Scott Larson, executive administrative director of the program, says the
entire team is ready for the launch. “The plan is to begin partnering
with schools and building relationships. By teaching young athletes how
to properly stretch, warm up, run and jump, they’ll be less likely to
hurt themselves,” said Larson, a former cross-country runner who
believes something like the Young Athletes Academy would have been a
tremendous asset when he was in high school. “We’re being proactive and
providing learning objectives that will hopefully last throughout a
young person’s athletic career.”

A prime focus of the academy is to prevent youths from sustaining season
ending ACL (anterior cruciate ligament) injuries, one of the most common
knee injuries in sports — and one that has seen an alarming rise among
young girls. The team hopes to reduce the rate of ACL tears by
identifying risk factors early and implementing a therapy plan with
motion analysis to improve joint alignment and biomechanics. In
addition, the team will offer screenings for overtraining and burnout,
consultations on the female athlete triad and nutrition, and provide
comprehensive concussion management. “We’ll even present a forum to
address mental health for athletes,” Larson added.

The Young Athletes Academy is not the only new program in Stanford’s
industry-leading effort in sports medicine. Next up will be the May
launch of the Pediatric Motion and Sports Performance Lab. Located at
the new Stanford Children’s Health Specialty Services – Sunnyvale
location, the 6,000-square-foot center will enable researchers to study
and better understand the science of movement in young people.

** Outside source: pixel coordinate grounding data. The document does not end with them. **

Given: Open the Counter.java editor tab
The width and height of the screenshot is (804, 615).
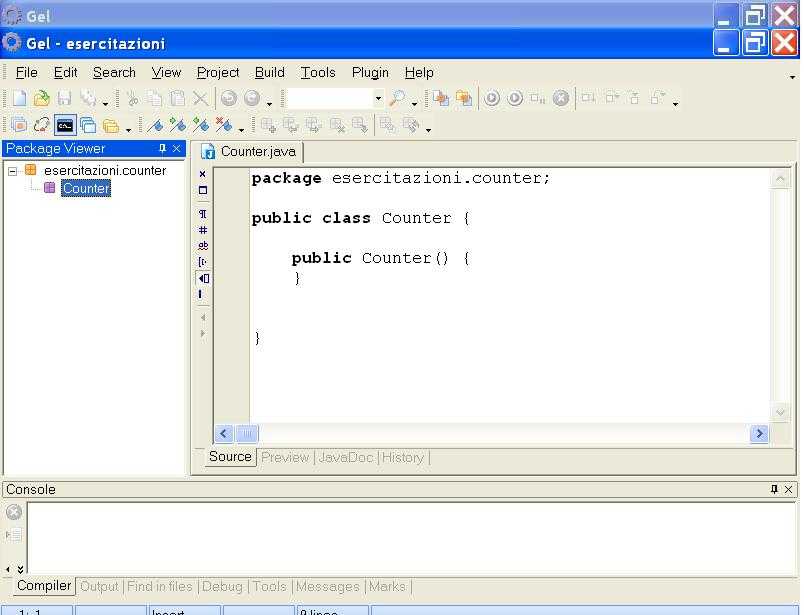Looking at the screenshot, I should (x=250, y=152).
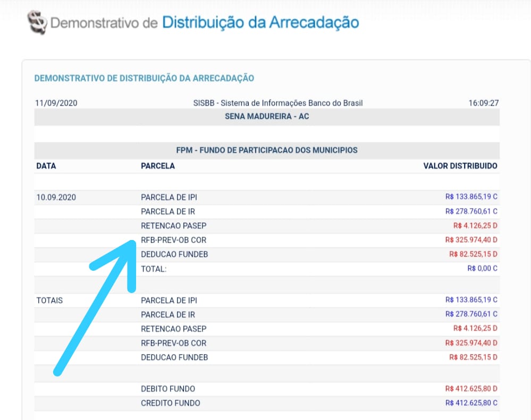This screenshot has height=420, width=531.
Task: Select the 'DEMONSTRATIVO DE DISTRIBUIÇÃO DA ARRECADAÇÃO' section heading
Action: pos(144,78)
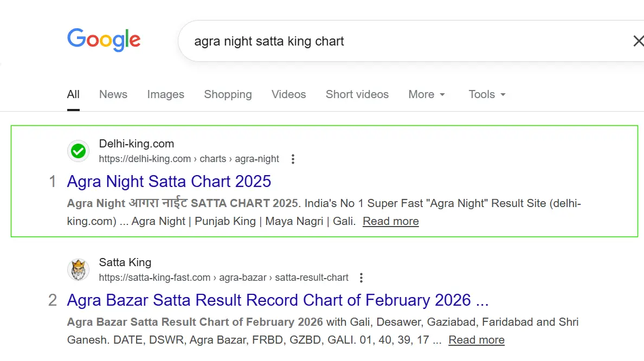644x361 pixels.
Task: Open three-dot menu for satta-king-fast.com result
Action: pyautogui.click(x=362, y=278)
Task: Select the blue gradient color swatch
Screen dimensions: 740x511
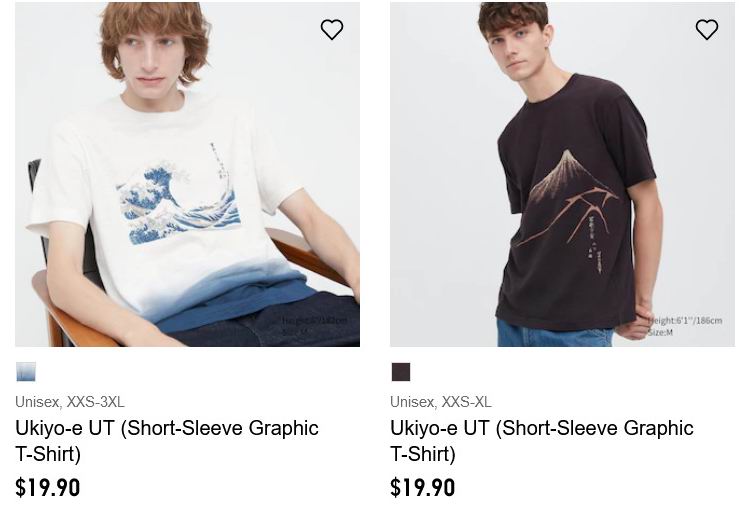Action: 26,372
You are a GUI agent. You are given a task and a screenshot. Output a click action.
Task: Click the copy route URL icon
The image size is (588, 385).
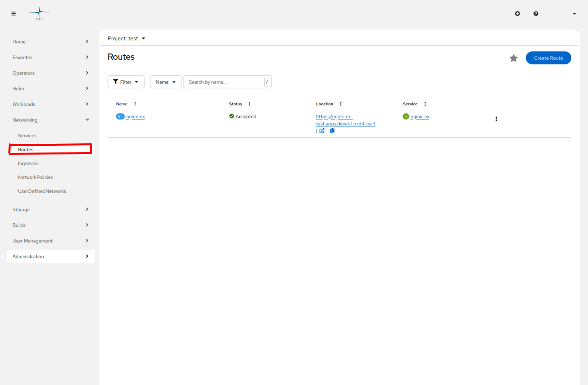(x=332, y=131)
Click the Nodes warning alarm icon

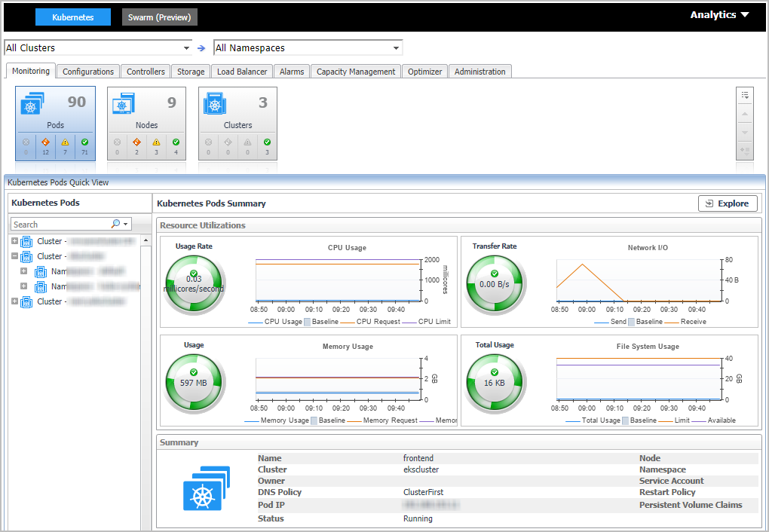[x=156, y=142]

“There’s a lot of research in the area of sports performance and
athletics but most of it focuses on mature athletes,” explained Chan, a
clinical professor of orthopedics at the Stanford University School of
Medicine. “Stanford physicians, scientists and care teams would like to
change that standard by focusing on the growing athlete.”

Chan, who has repaired ACL tears in children as young as 7, noted that
it’s only in the last couple of decades that surgeons would even operate
on a child with open growth plates for an injury such as a torn ACL.
“They’d brace it and recommend holding off on agility sports for a few
years. But there are techniques now that won’t inhibit growth.” Braces
often don’t work, as kids usually wind up taking them off and playing as
hard as they would have without the injury, usually leading to
additional damage.

“For a long time, we treated children’s injuries as if they were small
adults,” Chan said. “Now, we’re much more specialized and armed with
innovative surgical techniques for reconstruction. With the new
Performance Lab opening soon, we’ll also be able to use the latest
motion analysis to determine when it’s safe to clear a growing athlete
back to their sport.”

Focusing on the young athlete is just another way the Stanford
Children’s Health Orthopedic Center
provides treatment for all
conditions, including broken bones, concussions, scoliosis and spinal
disorders. The team also has programs for hip preservation, hand and
microsurgery, bone and soft tissue tumors, and limb deformity.

The support for young athletes builds on a history of novel orthopedic
treatments. For children with different-length legs, surgeon Scott
Hoffinger, MD
, pioneered the use of a magnet-powered
bone-lengthening device that is implanted inside the too-short bone. His
colleague Lawrence
Rinsky, MD
, is among the first on the West Coast to use a
magnet-powered implant to replace a bone in a child with bone cancer,
providing an artificial bone that grows with the child. The team is now
planning to introduce magnetically-lengthened rods for stabilizing the
spine in young children with severe scoliosis, a change of procedure
that will greatly reduce the number of surgeries required to help kids
with this challenging condition.

The Children’s Orthopedic Center and Sports Medicine Program has six
locations
, including San Francisco, Emeryville and Walnut Creek. The
team includes 11
physicians and a large staff
of pediatric orthopedic nurses and
nurse practitioners, athletic trainers, rehabilitation experts, physical
therapists, biomedical engineers and prosthetists.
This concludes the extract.